Muthuraja or Mutharaiyar are Tamil-speaking community of landowners.

Origin

During the early Chola period, the chiefs of the Muthuraja community ruled over the Tanjore district in Tamilakkam. They controlled the fertile plains of the Kaveri region. When the Later Cholas came to power, the Muthuraja were turned into feudatories. Muttaraiyar, literally means King of three territories.[1][full citation needed] They built many temples dedicated to Shiva.[2][full citation needed]

One of the most notable Muthuraja people was Peru Mutharaiyar, who was known for his great wealth and grand feasts. Two stanzas (200, 296) of Nālaṭiyār, one of the works of ancient Tamil literature, is dedicated to him.[3][full citation needed][4][full citation needed] One of their titles was Lord of Tanjore.[5]

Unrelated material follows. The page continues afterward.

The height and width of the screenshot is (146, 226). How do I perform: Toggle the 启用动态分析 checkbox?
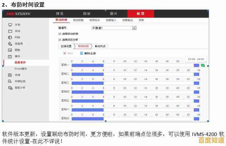tap(60, 40)
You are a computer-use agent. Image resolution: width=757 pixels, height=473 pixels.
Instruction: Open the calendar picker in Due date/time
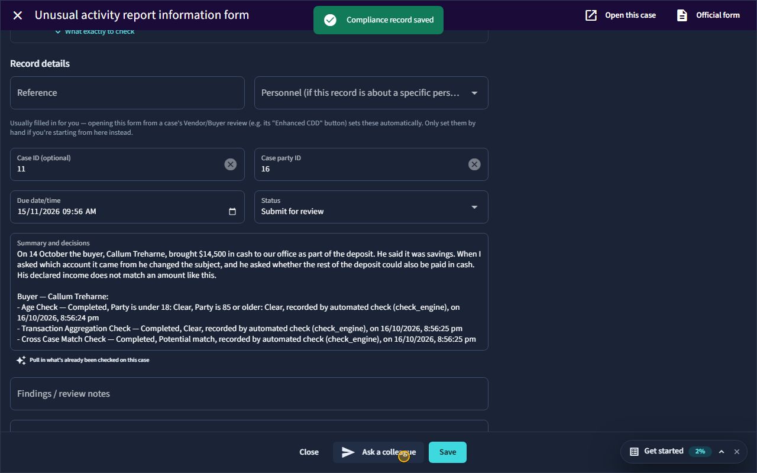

During the period of Rajaraja Chola I, we know of at least one high-ranking chief and a feudatory of the Chola from the Muthuraja community: Śēkkizhār Araiyan Sankaranarayanan, also known as Chola-Muttaraiyan. Araiyan, which is the Tamil equivalent of the Sanskrit Raja or King, in this context means a chieftain or a governor.[6][full citation needed]

Paluvettaraiyar regiment

Paluvettaraiyar temple in Melapalur, Ariyalur dt

The Paluvettaraiyar regiment was a military regiment maintained by the Mutharaja chief Paluvettaraiyar. It comprised both Muthuraja and Sengunthar soldiers[7][page needed] in the regiment of Paluvettaraiyar and were involved in the invasion of Lanka by Cholas in the 10th century.[8][page needed][9][page needed]

See also

References

  1. ^ Journal of Indian history, Volume 19, page 40
  2. ^ Early Chōl̤a art:origin and emergence of style
  3. ^ History of Tamil language and literature:beginning to 1000 A. D., page 89
  4. ^ Śaṅgam polity:the administration and social life of the Śaṅgam Tamils, page 33
  5. ^ Majumdar, Ramesh Chandra, ed. (1954). The History and Culture of the Indian People: The Classical Age (PDF). G. Allen & Unwin. p. 266. 
  6. ^ Indian archaeological heritage: Shri K.V. Soundara Rajan festschrift, Volume 1, page 32
  7. ^ Ramaswamy, V. (1985). Textiles and weavers in medieval South India. Oxford University Press. Retrieved 2015-04-05. 
  8. ^ Studies in Indian epigraphy, Volumes 26–27
  9. ^ Historical perspectives of warfare in India: some morale and matérial determinants By Sri Nandan Prasad, Centre for Studies in Civilizations (Delhi, India)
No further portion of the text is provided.